To evaluate the utility of 3-D printed models of acetabular fractures as a teaching and assessment tool compared to conventional lecture based teaching among orthopaedic trainees.
This was randomised prospective study conducted in a tertiary hospital setting which was consisted of 16 Orthopaedic residents. Ten different cases of acetabular fracture patterns were identified and printed as 3-D models. Baseline knowledge of acetabular fracture classification and surgical approach was determined by an x-ray based pre-test. Trainees were then randomly assigned into two groups. Group I received only lectures. Group II were additionally provided with 3-D printed models during the lecture. Participants then received a post-test and were assessed for comprehension and retention of teaching.

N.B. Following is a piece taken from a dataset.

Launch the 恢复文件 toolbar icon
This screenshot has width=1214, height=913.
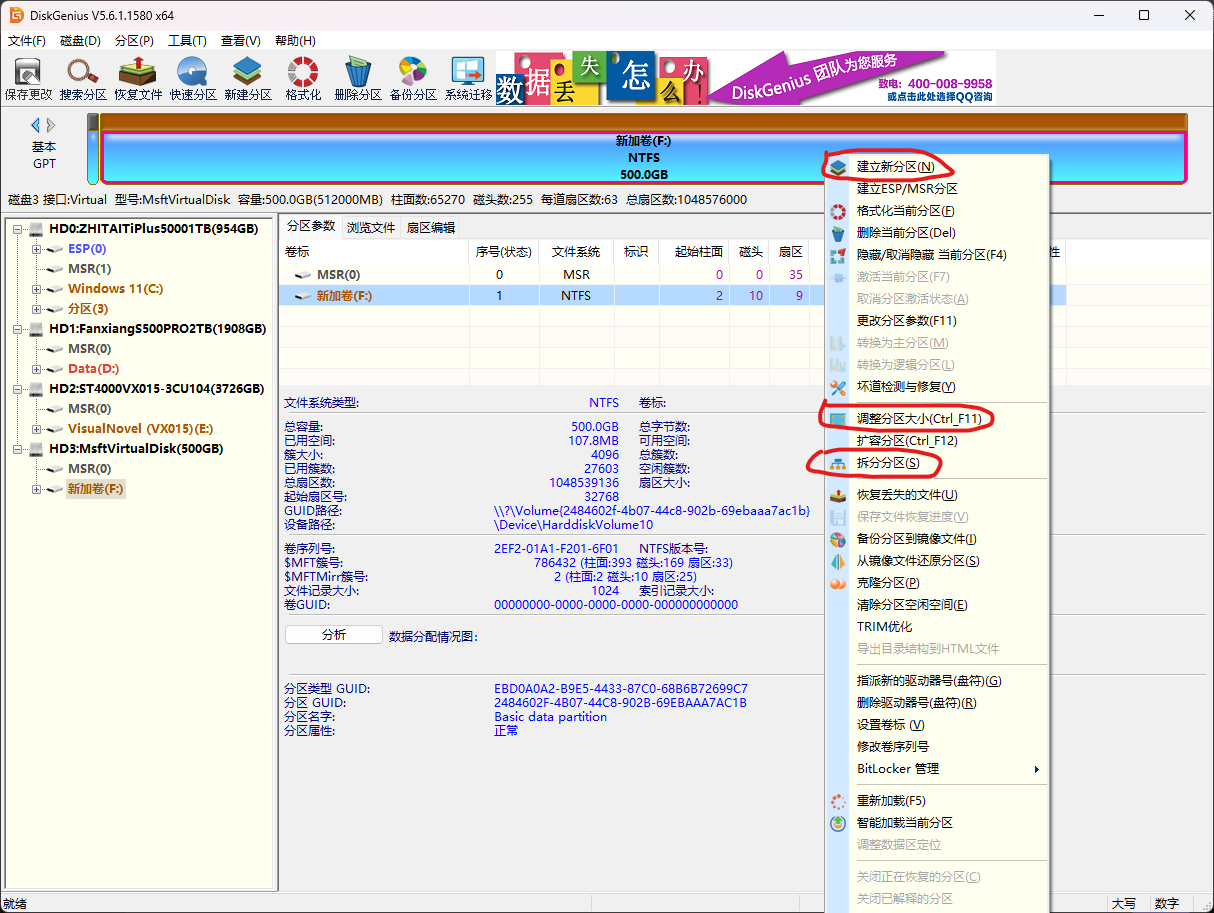click(x=138, y=79)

Sixteen trainees participated in the trial. Both Group 1 and Group 2 improved post teaching with mean score of 2.5 and 1.9 to 4.4 and 6 out of 10 respectively. Post test score for fracture classification and surgical approach were significantly higher for 3-D model group (p<0.05). Trainees felt physical characteristics of the 3-D models were good representation of acetabular fracture configuration, and should be used routinely for teaching and surgical planning.
3-D printed model of real clinical cases have significant educational impact compared to lecture based learning in improving young trainees understanding of complex acetabular fractures.